===== EXTRACTED INFORMATION =====
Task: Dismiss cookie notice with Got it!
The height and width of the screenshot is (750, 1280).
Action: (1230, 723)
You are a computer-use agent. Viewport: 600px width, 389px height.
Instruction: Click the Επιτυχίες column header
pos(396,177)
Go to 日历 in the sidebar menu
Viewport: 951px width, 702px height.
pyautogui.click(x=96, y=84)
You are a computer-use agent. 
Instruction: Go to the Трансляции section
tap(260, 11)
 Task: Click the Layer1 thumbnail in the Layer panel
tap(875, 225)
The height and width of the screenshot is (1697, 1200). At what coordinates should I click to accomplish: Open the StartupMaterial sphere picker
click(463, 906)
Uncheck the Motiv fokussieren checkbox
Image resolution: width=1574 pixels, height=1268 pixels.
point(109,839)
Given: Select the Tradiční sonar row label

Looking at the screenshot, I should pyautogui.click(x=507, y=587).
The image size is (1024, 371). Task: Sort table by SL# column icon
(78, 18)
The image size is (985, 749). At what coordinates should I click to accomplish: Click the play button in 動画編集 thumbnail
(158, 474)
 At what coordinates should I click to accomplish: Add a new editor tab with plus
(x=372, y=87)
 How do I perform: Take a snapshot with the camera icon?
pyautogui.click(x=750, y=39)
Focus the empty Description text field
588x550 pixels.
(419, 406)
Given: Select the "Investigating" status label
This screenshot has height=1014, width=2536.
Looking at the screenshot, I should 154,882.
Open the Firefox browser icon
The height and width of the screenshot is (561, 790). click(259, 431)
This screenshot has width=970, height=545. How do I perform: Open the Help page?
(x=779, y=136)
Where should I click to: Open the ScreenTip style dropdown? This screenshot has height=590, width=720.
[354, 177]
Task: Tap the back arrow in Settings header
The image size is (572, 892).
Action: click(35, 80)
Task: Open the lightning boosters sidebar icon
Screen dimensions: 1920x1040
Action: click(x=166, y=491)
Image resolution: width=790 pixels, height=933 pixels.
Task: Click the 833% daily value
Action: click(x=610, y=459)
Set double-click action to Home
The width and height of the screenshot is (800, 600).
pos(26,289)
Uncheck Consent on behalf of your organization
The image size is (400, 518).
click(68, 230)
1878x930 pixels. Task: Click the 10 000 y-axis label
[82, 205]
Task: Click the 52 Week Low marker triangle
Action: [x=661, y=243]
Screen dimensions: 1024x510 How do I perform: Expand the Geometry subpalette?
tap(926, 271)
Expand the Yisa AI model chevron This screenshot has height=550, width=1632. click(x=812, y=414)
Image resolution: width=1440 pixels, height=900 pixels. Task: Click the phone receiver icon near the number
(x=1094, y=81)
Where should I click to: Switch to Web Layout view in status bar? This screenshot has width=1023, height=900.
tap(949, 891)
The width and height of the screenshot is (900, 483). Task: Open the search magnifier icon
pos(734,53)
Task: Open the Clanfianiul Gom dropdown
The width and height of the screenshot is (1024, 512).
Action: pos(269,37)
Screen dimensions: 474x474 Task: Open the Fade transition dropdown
=====
:: ASSIGNMENT ::
Where does the word "sidebar" occur in the data? Copy every line that has it.

:: RESPONSE TO THE EXERCISE ::
Go to 日历 in the sidebar menu
Task: Open the lightning boosters sidebar icon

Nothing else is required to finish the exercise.